Given text:
History of the Text
Romanticism in England: Romanticism was an intellectual and artistic movement that arose in Europe in the late 18th century. It began in Germany in the hands of poets and scholars such as Johann Wolfgang von Goethe (1749–1832) and Friedrich Schiller (1759–1805). These German thinkers sought a fresh perspective that could counter the Enlightenment, the movement that had dominated European intellectual life in the 18th century.
- The Enlightenment favored a rational and empirical view of the world. Indeed, the Enlightenment arrived hand in hand in with the Scientific Revolution. The birth of the modern sciences gave rise to an attitude that humanity’s best path forward is the pursuit of ever-more-precise models of the universe.
The Romantics were repelled by the Enlightenment’s mechanistic view of things, as well as the religious and superstitious doctrines that preceded the Enlightenment. Thus, the Romantics learned to derive meaning from the experiences and feelings of the individual. As a result, it became a movement of poets, painters, and composers.
- Romanticism came to England in the 1790s, due to the efforts of William Wordsworth (1770–1850) and Samuel Taylor Coleridge (1772–1834). These two English poets were deeply influenced by the German Romantics and introduced Romanticism to the English literary world with the publication of Lyrical Ballads in 1798.
The Life and Poetry of John Keats: John Keats (1795–1821) lived a remarkably short and remarkably creative life. He was born in London to working-class parents. Keats’s father died when he was nine years old, and his mother left the family shortly thereafter.
- These early abandonments left Keats and his brothers, George and Thomas, responsible for themselves. As a result, he decided to train as an apothecary, hoping to secure a stable profession. The onset of tuberculosis in Thomas deepened Keats’s need for dependable income. However, his literary ambitions complicated his desire for stability. Since his childhood, Keats had been a passionate reader of the classics.

Source data:
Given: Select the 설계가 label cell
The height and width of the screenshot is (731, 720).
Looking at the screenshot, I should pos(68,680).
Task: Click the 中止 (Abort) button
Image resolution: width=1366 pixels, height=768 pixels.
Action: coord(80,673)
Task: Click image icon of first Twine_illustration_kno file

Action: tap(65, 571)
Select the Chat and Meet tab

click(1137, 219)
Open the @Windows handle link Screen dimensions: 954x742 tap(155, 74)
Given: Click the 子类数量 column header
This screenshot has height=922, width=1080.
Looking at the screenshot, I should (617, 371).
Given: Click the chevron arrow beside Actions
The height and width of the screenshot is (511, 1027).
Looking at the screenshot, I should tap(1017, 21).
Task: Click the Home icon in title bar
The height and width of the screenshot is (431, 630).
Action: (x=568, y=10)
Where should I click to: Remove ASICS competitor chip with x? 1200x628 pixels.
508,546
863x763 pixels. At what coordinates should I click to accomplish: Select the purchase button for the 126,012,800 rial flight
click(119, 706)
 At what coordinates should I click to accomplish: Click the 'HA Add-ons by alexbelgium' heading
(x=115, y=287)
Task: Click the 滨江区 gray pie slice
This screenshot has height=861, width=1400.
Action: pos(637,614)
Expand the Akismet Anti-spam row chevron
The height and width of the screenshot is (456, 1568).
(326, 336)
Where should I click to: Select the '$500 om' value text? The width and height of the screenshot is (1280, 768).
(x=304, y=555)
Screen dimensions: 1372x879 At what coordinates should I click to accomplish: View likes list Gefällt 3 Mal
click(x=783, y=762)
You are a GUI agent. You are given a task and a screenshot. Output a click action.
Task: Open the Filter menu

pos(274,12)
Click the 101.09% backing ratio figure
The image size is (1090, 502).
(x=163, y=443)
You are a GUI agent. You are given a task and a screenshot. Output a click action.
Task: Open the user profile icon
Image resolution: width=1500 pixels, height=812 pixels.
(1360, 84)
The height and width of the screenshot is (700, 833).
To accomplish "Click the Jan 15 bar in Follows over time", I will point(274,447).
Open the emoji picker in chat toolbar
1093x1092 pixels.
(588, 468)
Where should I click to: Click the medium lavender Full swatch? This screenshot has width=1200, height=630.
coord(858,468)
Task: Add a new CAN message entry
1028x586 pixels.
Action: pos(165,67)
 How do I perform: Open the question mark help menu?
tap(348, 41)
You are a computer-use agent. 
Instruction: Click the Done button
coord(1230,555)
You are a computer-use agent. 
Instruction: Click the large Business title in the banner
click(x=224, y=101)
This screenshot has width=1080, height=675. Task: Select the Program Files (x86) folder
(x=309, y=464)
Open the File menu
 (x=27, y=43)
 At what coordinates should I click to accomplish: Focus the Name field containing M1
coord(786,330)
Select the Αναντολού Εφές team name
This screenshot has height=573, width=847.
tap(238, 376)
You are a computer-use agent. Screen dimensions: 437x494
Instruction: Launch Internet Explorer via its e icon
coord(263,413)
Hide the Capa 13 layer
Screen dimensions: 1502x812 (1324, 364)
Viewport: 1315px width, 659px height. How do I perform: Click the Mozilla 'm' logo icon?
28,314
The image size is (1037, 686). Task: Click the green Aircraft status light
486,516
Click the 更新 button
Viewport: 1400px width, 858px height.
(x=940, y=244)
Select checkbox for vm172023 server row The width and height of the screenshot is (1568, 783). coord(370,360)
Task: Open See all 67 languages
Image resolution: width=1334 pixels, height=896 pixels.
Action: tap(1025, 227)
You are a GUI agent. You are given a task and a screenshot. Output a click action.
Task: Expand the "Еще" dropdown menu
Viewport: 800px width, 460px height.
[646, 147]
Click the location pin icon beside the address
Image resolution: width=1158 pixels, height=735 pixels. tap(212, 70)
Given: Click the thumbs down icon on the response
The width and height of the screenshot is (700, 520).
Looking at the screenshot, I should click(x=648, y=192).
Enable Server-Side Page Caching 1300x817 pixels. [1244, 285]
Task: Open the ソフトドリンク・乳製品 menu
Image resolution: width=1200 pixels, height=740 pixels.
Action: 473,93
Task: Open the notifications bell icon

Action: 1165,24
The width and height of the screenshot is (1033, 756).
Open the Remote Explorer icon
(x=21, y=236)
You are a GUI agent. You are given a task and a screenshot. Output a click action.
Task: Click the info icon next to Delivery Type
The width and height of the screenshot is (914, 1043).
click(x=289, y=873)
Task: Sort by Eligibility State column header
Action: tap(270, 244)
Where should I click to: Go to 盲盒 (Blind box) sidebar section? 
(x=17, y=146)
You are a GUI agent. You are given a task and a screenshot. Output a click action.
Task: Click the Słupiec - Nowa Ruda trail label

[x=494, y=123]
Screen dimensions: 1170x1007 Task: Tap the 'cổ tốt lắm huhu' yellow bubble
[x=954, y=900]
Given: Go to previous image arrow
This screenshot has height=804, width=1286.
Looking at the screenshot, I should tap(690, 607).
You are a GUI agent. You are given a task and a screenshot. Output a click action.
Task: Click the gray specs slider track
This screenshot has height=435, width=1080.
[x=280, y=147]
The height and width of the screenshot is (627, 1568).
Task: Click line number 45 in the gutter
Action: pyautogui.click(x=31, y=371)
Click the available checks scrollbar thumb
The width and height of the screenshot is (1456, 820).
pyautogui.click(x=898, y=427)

Questions on the material:
(A) In one to three sentences, explain why Keats trained as an apothecary, according to the history text.
(B) Repeat the part of the history text starting at "History of the" and ending at "the 18th century.".
The items come from a separate source.

Numbered responses:
(A) After Keats's father died and his mother left the family, Keats and his brothers George and Thomas were left responsible for themselves. So he trained as an apothecary, hoping to secure a stable profession.

(B)
History of the Text
Romanticism in England: Romanticism was an intellectual and artistic movement that arose in Europe in the late 18th century. It began in Germany in the hands of poets and scholars such as Johann Wolfgang von Goethe (1749–1832) and Friedrich Schiller (1759–1805). These German thinkers sought a fresh perspective that could counter the Enlightenment, the movement that had dominated European intellectual life in the 18th century.